The filtered logs and the desired throughput were saved as two independent files and the parent directory was sent to the base project for replaying by the downloader every five minutes via GRPC.

A major limitation of this implementation was that we were not able to reproduce the traffic spikes we were seeing in production. Taking an average of five minutes was smoothing out momentary surges. We decided to split a five minute window into twenty quartiles, that helped us paint a picture closer to reality.

Scaling out

Having one compute instance simulate the traffic generated by tens or even hundreds of thousands of users is unrealistic. The system was designed keeping this in mind.

In fact, AWS’s way of saving a log file per ELB instance meant that all we had to do was to have one compute instance for each ELB instance.

This setup helped us easily achieve throughputs north of 700k requests per minute, with enough cpu and networking resources to spare.

Tuning the system for throughput

Getting the math right on calculating how much load a compute instance was able to generate was important. For example, if the response time of a request is about 20ms, we can have a throughput of only 50 requests per second per connection. If we have a connection pool of 5, we increase the throughput five-fold to 250 requests per second.

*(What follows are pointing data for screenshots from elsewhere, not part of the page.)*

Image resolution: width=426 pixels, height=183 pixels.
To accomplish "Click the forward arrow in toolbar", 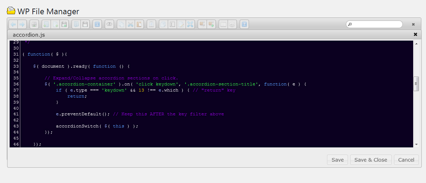I will tap(22, 24).
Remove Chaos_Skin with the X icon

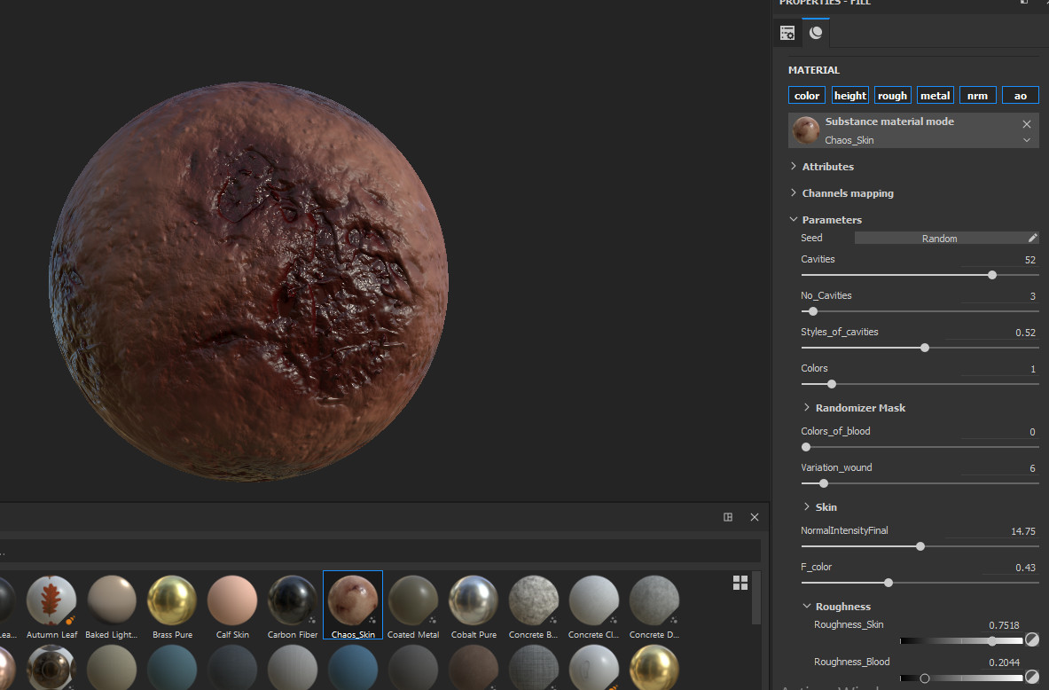click(1027, 124)
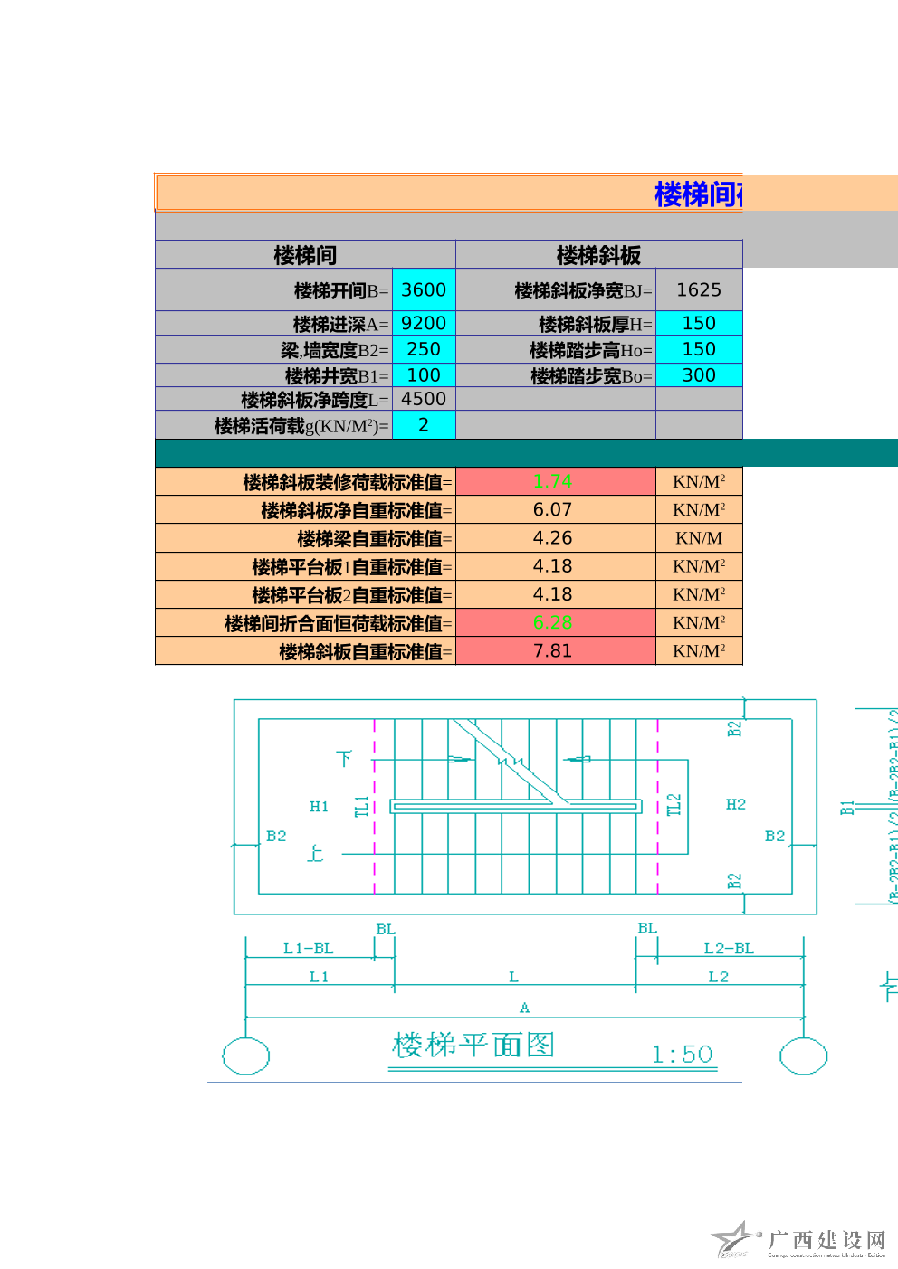Click the 广西建设网 star logo
The width and height of the screenshot is (898, 1269).
(735, 1239)
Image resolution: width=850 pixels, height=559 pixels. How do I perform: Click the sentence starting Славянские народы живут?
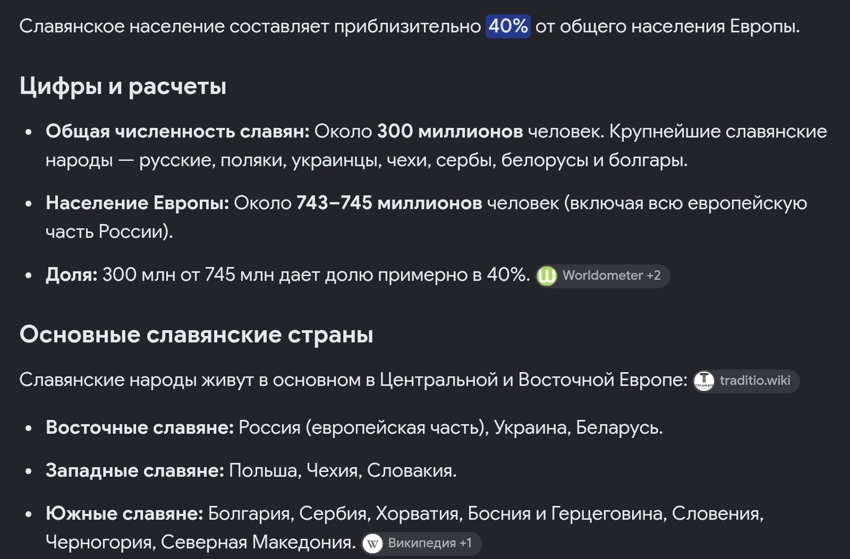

While configuring the pool size we encountered two gotchas.

A big shout out to tleyden.github.io for documenting their findings in the blog post.

Deployment

Given that this tool would be seldom used, and possibly shelved once our transition from Kotlin to Go is complete meant we needed something simpler than having someone from the platform team configure a brand new pipeline for it.

For the first few runs we used the AWS CLI to provision resources, and then scp-ed the binaries and SSH-ed into the compute instances to start the applications. It was an onerous task.

Our first attempt at automating this was to write an elaborate bash script which soon turned ugly. Terraform provided a great way of provisioning and draining infrastructure resources, as well as deploying and executing our binaries.